> **PASSAGE SHOWN**
Finding a Job for Your Niche
Now that you’ve identified a niche, dug up past accolades and awards related to it, and started using it again in the current day, it’s time to use all of your knowledge to land your first job.
Your job scope depends on the niche you selected. For example, if you’re into travel, you’ll find a wide range of open doors. Travel advice websites would love to have you on board. If you are a writer as well, travel agencies could use you as a copywriter. If you like assembling model trams, however, that may be to restrictive to your niche.
Once you’ve found an area you want to target specifically, be sure to go over what they ask for and what the job entails. If they seem like a good match, it’s time to apply.
Hopefully, you found the company because you were searching an online job board or for vacancies and found the advertisement there. If you did, read the application requirements and submit your resumé as asked.
If you found a company you want to work for but they don’t have an advertisement or vacancies page on their website, see if you can email someone on an “About Us” page. “Cold calls” such as these have a lower chance of success than responding to ads, as there’s no guarantee the business is looking for new workers, but it’s worth a shot.

> **STUDY MATERIAL**
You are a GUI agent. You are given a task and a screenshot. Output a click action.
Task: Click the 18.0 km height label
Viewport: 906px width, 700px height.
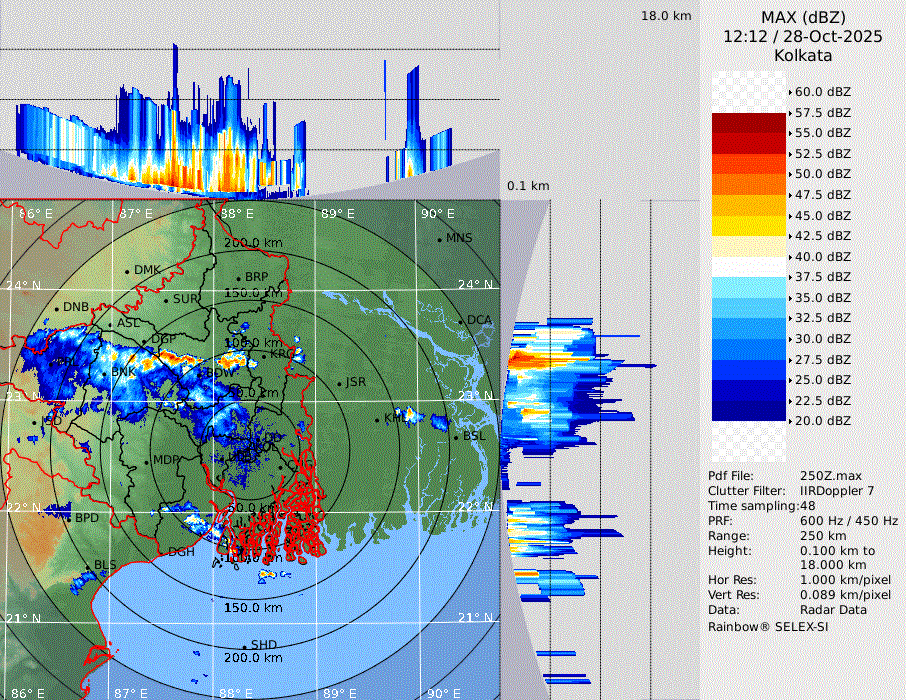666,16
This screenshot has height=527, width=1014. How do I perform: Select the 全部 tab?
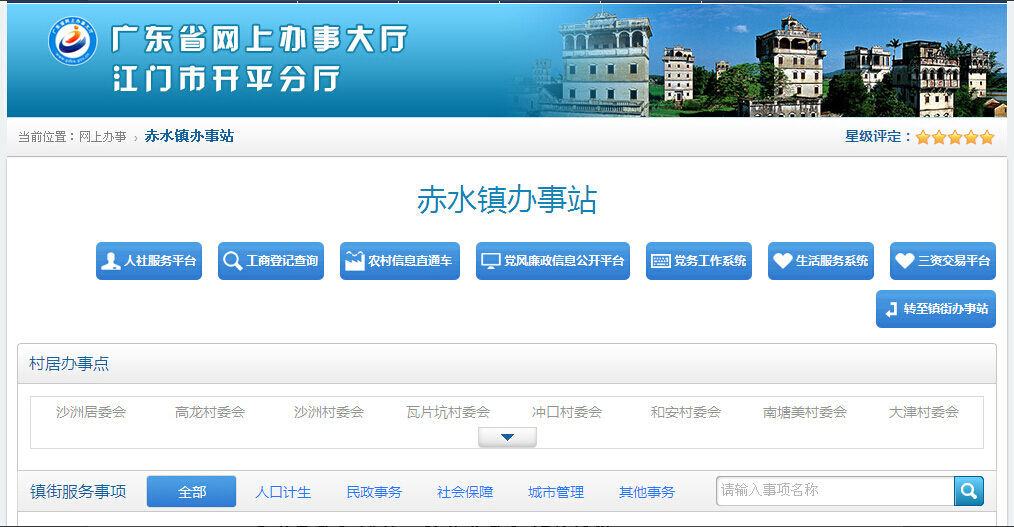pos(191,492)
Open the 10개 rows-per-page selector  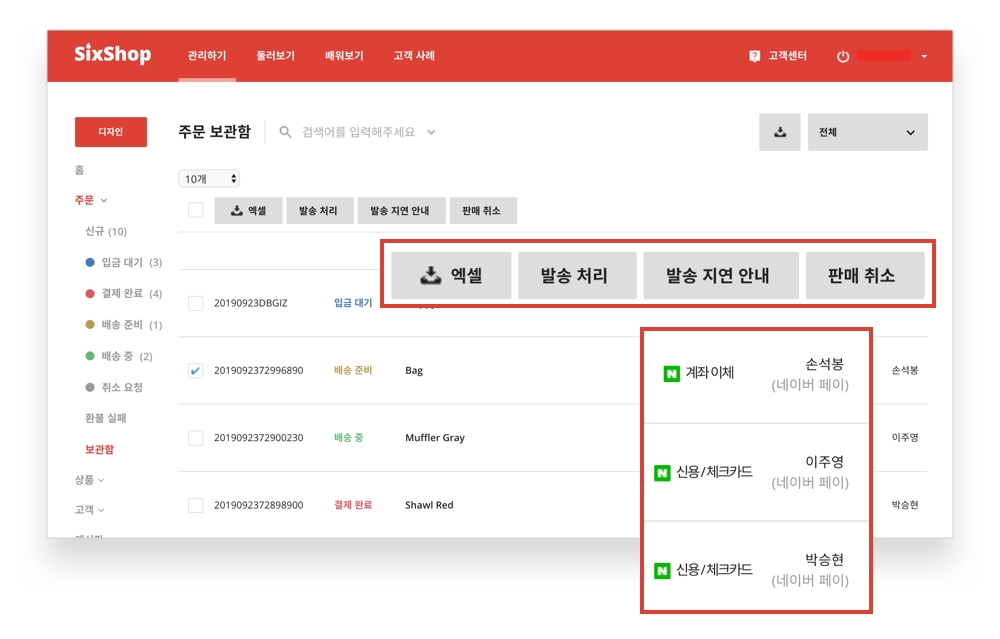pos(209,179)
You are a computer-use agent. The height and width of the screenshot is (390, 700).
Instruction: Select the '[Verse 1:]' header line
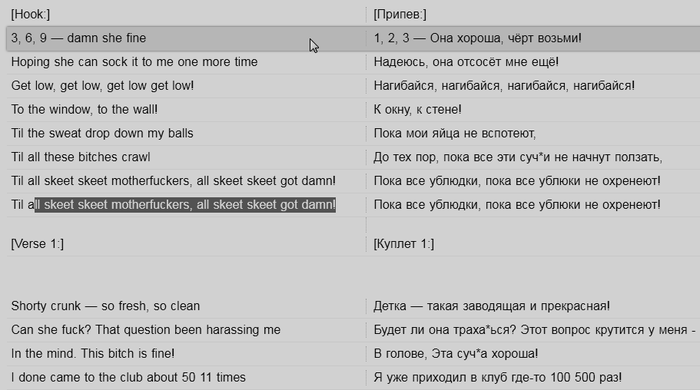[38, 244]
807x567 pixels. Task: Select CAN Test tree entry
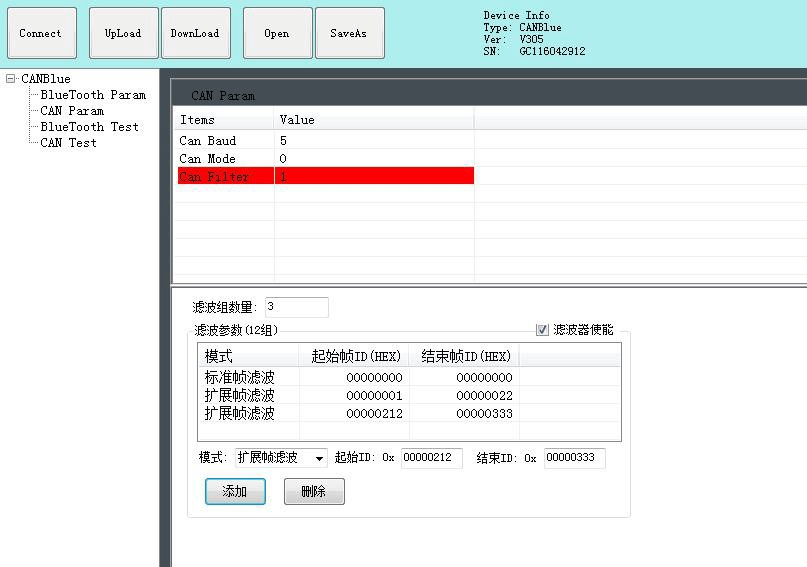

> **EXERCISE REQUIREMENTS**
**1.** Transcribe the passage on finding a job for your niche from "Hopefully, you found" to "worth a shot.".
**2.** Go on with the passage on finding a job for your niche, starting after its last sentence.

> **RESULTS**
**1.**
Hopefully, you found the company because you were searching an online job board or for vacancies and found the advertisement there. If you did, read the application requirements and submit your resumé as asked.
If you found a company you want to work for but they don’t have an advertisement or vacancies page on their website, see if you can email someone on an “About Us” page. “Cold calls” such as these have a lower chance of success than responding to ads, as there’s no guarantee the business is looking for new workers, but it’s worth a shot.

**2.**
Making a Portfolio with Zero Work Experience
If you find that people tend to ask for a portfolio before they hire you, you may find yourself in a catch-22. You need a portfolio to get work, but you need work to build a portfolio. Fortunately, there are two ways you can produce something to show to potential employers:
- Perform some work for businesses for free. Companies love free work, and you can use this work for your portfolio. However, don’t work pro-bono for too long; try to get three to five samples before applying for paid work.
- Make your own portfolio. If you want to do copywriting, make some mock advertisements or product descriptions. Should you want to do digital art, make some pieces you can show to employers. If you do decide to do mockups of your work, be sure to tell employers that it is a mock-up; otherwise, they may discover it’s not real and believe you’re trying to trick them.
Landing Your First Niche Job
Even after you manage to land the gig, you’ll still need to feel around before you get comfortable. There’s a chance that the job you land will let you do work for a few different sections or areas of the business, so you can use this time to find the “niche within the niche.”
For example, if you’re a historian who landed work on a website, take note of what jobs you enjoy and which you dislike. Do you like writing about history? Or do you prefer curating content and researching history instead?
Finding this niche-within-a-niche is important, as it defines what kind of work you enjoy doing. You can then use this knowledge to better refine your skills, delve deeper into your sub-niche, and prevent burnout.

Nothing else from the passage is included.